What you are asked to do:
Display every line of the items below that contains the string "size". Case counts.

Records for this exercise:
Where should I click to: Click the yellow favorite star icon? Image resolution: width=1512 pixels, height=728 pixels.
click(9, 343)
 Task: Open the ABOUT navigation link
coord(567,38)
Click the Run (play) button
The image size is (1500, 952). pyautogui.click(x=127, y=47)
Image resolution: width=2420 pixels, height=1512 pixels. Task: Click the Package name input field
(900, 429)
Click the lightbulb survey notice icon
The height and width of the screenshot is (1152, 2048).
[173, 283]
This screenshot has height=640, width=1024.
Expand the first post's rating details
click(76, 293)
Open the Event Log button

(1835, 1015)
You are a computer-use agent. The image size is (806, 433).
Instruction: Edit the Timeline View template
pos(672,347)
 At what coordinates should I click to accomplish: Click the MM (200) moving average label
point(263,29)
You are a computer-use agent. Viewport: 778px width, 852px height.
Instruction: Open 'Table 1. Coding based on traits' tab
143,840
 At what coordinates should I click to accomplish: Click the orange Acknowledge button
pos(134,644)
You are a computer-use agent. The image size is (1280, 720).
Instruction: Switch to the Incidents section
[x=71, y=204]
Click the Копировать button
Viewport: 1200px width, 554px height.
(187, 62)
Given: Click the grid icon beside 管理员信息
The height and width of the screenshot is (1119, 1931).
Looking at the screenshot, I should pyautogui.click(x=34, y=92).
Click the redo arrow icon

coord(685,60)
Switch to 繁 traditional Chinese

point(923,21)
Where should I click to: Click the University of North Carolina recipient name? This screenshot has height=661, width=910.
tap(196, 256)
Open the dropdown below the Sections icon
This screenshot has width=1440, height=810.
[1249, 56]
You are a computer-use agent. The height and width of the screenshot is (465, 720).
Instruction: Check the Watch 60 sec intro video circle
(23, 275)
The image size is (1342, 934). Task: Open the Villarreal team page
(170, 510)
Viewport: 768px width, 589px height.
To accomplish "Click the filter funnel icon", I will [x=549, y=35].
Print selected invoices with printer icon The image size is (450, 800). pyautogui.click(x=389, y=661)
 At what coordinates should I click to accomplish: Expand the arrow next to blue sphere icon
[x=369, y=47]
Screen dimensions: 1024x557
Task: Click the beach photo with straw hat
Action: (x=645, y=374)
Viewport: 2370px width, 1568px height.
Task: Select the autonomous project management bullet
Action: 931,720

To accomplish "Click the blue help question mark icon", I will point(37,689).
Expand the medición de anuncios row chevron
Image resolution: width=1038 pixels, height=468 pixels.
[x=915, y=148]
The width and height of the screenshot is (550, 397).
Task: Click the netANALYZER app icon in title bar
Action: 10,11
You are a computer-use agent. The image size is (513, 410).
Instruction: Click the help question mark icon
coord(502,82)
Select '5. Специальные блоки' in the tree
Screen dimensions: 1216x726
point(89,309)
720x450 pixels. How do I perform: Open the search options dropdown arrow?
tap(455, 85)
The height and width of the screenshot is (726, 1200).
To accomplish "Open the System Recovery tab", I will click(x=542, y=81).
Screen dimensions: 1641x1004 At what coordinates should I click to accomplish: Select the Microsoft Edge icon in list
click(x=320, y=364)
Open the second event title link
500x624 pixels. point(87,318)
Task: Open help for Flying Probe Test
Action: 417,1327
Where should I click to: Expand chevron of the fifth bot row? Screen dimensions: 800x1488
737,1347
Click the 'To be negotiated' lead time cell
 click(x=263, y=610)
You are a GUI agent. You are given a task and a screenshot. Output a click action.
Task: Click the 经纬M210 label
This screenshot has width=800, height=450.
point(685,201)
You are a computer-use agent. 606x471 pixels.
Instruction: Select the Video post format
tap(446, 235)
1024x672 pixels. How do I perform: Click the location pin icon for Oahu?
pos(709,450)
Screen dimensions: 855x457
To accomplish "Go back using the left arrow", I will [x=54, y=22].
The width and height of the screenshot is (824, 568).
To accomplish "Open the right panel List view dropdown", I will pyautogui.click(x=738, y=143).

Answer for the task:
The image size is (1500, 952). pyautogui.click(x=127, y=47)
You are a computer-use agent. The image size is (806, 433).
You are a computer-use agent. The image size is (1280, 720).
The image size is (1342, 934). Task: Open the Villarreal team page
Print selected invoices with printer icon The image size is (450, 800). pyautogui.click(x=389, y=661)
You are a computer-use agent. The image size is (513, 410).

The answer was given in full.